■ Objective ■
Rewrite everything from the start of the material below down to the line containing "point(71,195)" as a numbered list, leaving out any blank lines.

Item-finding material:
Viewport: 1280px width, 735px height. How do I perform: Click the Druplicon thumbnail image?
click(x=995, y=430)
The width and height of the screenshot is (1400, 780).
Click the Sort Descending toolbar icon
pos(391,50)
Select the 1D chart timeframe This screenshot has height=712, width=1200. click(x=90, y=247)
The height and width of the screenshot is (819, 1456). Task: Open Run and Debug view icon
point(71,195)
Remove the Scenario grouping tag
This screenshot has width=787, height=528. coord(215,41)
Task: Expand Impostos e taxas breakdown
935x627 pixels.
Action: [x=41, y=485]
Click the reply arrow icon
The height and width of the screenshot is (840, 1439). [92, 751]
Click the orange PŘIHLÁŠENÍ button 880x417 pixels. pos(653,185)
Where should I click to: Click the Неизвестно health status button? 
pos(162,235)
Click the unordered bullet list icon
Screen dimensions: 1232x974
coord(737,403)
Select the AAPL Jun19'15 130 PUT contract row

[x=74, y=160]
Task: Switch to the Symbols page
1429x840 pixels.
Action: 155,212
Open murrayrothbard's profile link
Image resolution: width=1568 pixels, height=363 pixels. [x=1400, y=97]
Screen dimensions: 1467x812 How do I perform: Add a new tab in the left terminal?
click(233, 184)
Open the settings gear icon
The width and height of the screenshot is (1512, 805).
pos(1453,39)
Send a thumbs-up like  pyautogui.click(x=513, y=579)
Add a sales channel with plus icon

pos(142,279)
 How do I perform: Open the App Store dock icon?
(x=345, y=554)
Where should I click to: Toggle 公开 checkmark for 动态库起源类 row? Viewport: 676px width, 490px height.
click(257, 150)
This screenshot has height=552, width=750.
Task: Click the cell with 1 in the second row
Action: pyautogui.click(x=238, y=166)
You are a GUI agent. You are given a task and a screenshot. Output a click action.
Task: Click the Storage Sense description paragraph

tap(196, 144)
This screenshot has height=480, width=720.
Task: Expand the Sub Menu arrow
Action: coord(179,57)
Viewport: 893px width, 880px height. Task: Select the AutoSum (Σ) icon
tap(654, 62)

■ Output for this exercise ■
1. Viewport: 1280px width, 735px height. How do I perform: Click the Druplicon thumbnail image?
2. click(x=995, y=430)
3. The width and height of the screenshot is (1400, 780).
4. Click the Sort Descending toolbar icon
5. pos(391,50)
6. Select the 1D chart timeframe This screenshot has height=712, width=1200. click(x=90, y=247)
7. The height and width of the screenshot is (819, 1456). Task: Open Run and Debug view icon
8. point(71,195)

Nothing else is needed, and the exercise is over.